In broad terms, and subject to certain exceptions, a business will be required to register to charge and pay VAT once annual sales reach a pre-set annual threshold, which is currently £85,000. This threshold is determined by total sales and is not the same as total profits (which is generally sales minus expenses).
However, a business can register for VAT even if its turnover (total sales) is below the threshold and it may actually save tax by doing so, particularly if its main clients or customers are organisations that can reclaim VAT themselves.
Bill is a non-VAT registered painter and decorator. He is a basic rate (20%) taxpayer. He buys a new ladder to use in his business, which costs him £100 plus VAT, so he pays a total of £120 (£100 plus VAT at 20%. Bill will set £120 as a cost against his business profits. As he is a basic rate taxpayer, he will save tax of £24 (£120 x 20%), so the ladder actually costs Bill £96. However, if he is registered for VAT, the £20 VAT paid on the item (the input tax) can be reclaimed and £100 is set against business profits for income tax. The tax reduction is therefore £20 (£100 x 20%) and the ladder costs £80 – saving £16 by being registered for VAT.
VAT-registered businesses supplying goods and services to private individuals often feel dis-advantaged compared to their non-registered counterparts because they have to charge an additional 20% on every bill issued.
A trader who does not want to have to register for VAT, may be able to stay below the annual VAT registration threshold by supplying labour-only services and getting customers to buy any goods needed themselves.
Deciding whether to register for VAT voluntarily before the registration threshold is reached is a big decision that can have lasting implications for the financial health of the business. Positive reasons supporting voluntary registration include:
– Reclaiming VAT – although a registered business will have to charge VAT on goods and services (known as charging ‘output tax’), it will also be able to reclaim VAT that it is charged by other businesses (known as ‘input tax’). Where input tax exceeds output tax in a given period, the business will generally be able to reclaim the difference from HMRC.

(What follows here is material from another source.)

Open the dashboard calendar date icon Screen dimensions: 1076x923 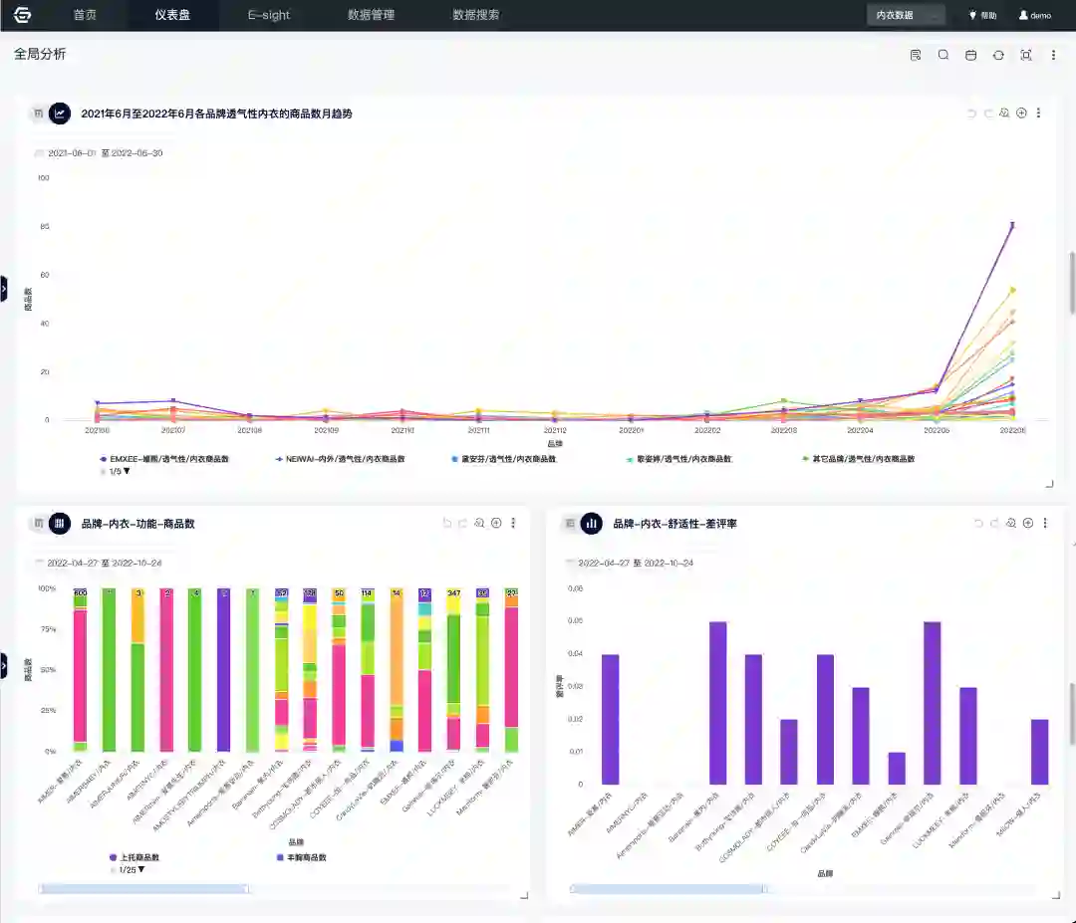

– Marketplace perceptions – some businesses choose to register for VAT in order to appear larger than they are. Customers are likely to be aware of the £85,000 registration threshold – and where a business is not registered, its customers will know that the business turnover is lower than this. A business may therefore consider registration as a way of increasing its standing amongst competitors, and in the eyes of clients.